En fait, le moyen le plus simple d'exploiter les débordements de tampon est de les combiner avec des vulnérabilités d'empoisonnement du cache DNS. L'attaquant peut d'abord envoyer des requêtes pour empoisonner le cache. Les enregistrements ajoutés dans le cache peuvent ensuite être utilisés pour exploiter le dépassement de mémoire tampon à des fins d'exécution de code malveillant. Sur de nombreux systèmes embarqués, tous les processus s'exécutent avec des privilèges root, de sorte qu'une telle attaque peut entraîner une compromission complète d'un appareil. Et permettre aux attaquants de mettre un pied dans le réseau local ce qui est très difficile à détecter et éviter car les appareils IoT ne reçoivent généralement pas le même niveau d'analyse et de surveillance de sécurité que d'autres systèmes.

Atténuer les vulnérabilités dnsmasq

JSOF a travaillé avec le Centre de coordination CERT (CERT / CC), ICS-CERT, le développeur dnsmasq, Google et d'autres acteurs concernés pour coordonner l'effort de correction et divulguer ces vulnérabilités. Les failles ont été corrigées dans la version 2.83 de dnsmasq, sortie ce mardi 19 janvier et disponible dans les référentiels de la plupart des distributions Linux. Cela dit, il est probable que de nombreux appareils resteront non corrigés dans un avenir proche voire après. Les périphériques intégrés ont en effet tendance à exécuter des versions simplifiées de Linux avec des noyaux et des outils d'espace utilisateur plus anciens. Certains appareils sont très lents à recevoir les mises à jour du micrologiciel ou ne sont plus supportés et ne recevront alors jamais de correctifs pour ces problèmes. D'autant que la plupart des routeurs domestiques et des petites entreprises nécessitent toujours des mises à jour manuelles du micrologiciel, mais leurs utilisateurs les mettent rarement à jour...

JSOF a identifié plus de 40 fournisseurs concernés par DNSpooq, dont certains fabriquent des équipements de contrôle industriel et de réseau d'entreprise. La liste n'est probablement pas complète et comprend des noms tels que Google, Cisco Systems, Siemens, Huawei, General Electric, Ubiquiti Networks, Aruba Networks, Dell, Netgear, Synology, OpenStack et Linksys. Certains ont été plus réactifs et impliqués que d'autres et, bien que les fournisseurs de matériel ICS et d'entreprise soient susceptibles de publier des correctifs en temps utile, pour de nombreux appareils IoT et plus petits, cela prend généralement beaucoup plus de temps, malheureusement.
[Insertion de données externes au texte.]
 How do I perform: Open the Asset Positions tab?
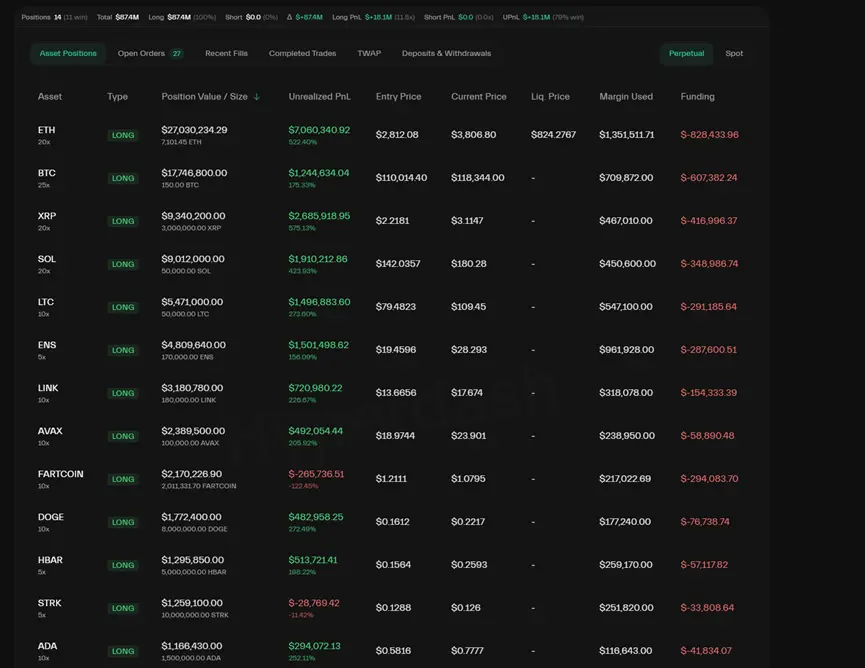click(68, 54)
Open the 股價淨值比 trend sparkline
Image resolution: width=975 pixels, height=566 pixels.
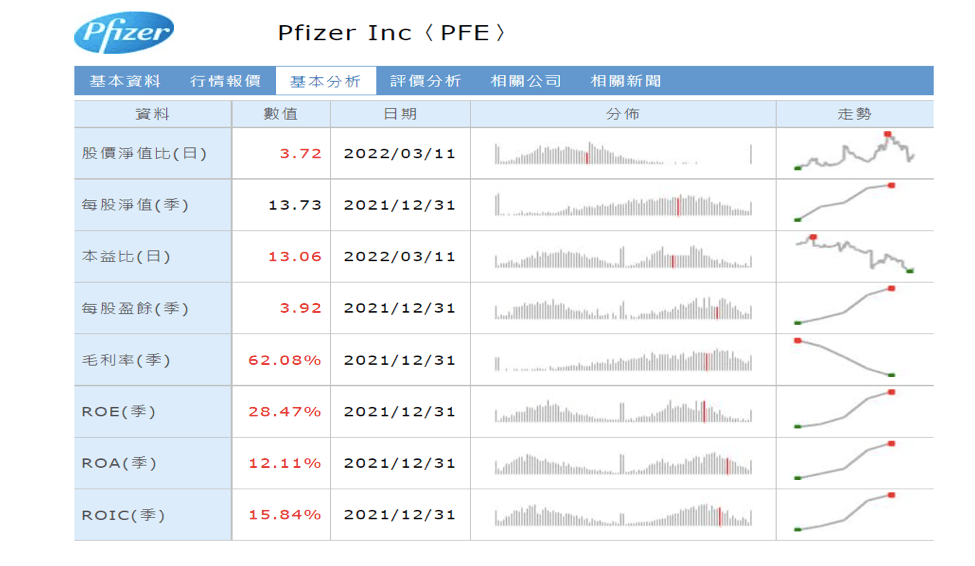click(x=854, y=153)
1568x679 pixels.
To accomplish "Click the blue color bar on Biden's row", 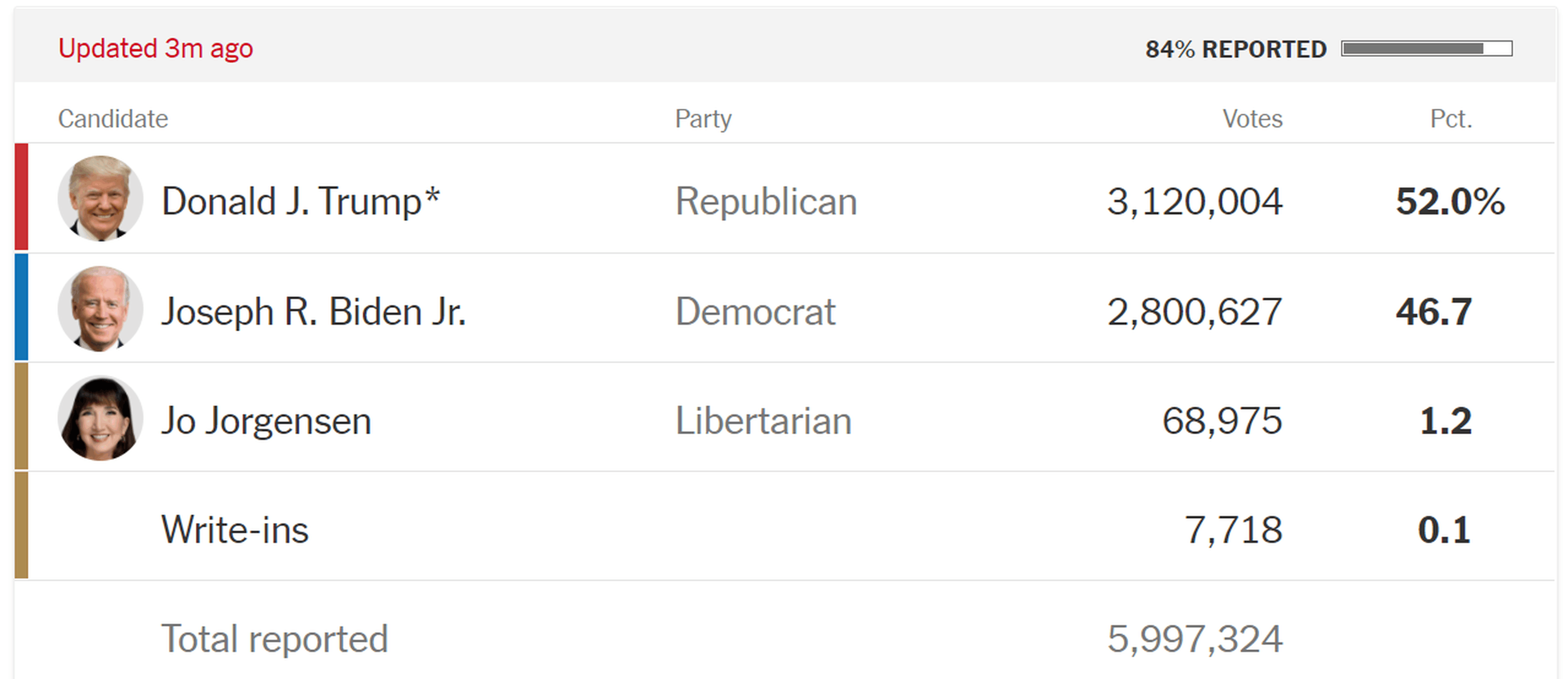I will point(21,307).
« Je pense que ces défauts persisteront pendant des mois ou des années pour certains appareils », regrette Shlomi Oberman qui pense que les attaques comme celles-ci seront concentrées sur les routeurs domestiques et d'autres appareils directement exposés à Internet. Une raison simple à cela, 1 million d'appareils piratés ouvrent l'appétit de tout opérateur de botnet, même pour être utilisés pour de « simples » attaques DDoS. Cependant, ce sont également les attaques les plus visibles et il est peu probable que nous entendions si ces vulnérabilités sont utilisées contre des organisations dans des attaques ciblées et furtives. Shlomi Oberman recommande aux entreprises d'exécuter leurs serveurs DNS locaux sur lesquels elles peuvent effectuer un nettoyage DNS et empêcher non seulement ces attaques, mais bien d'autres également. Ajouter plus de visibilité et de surveillance pour les appareils IoT à l'aide de diverses solutions disponibles sur le marché couplée à de la segmentation réseau peut - généralement - également aider à atténuer l'impact des problèmes de sécurité avec ces appareils.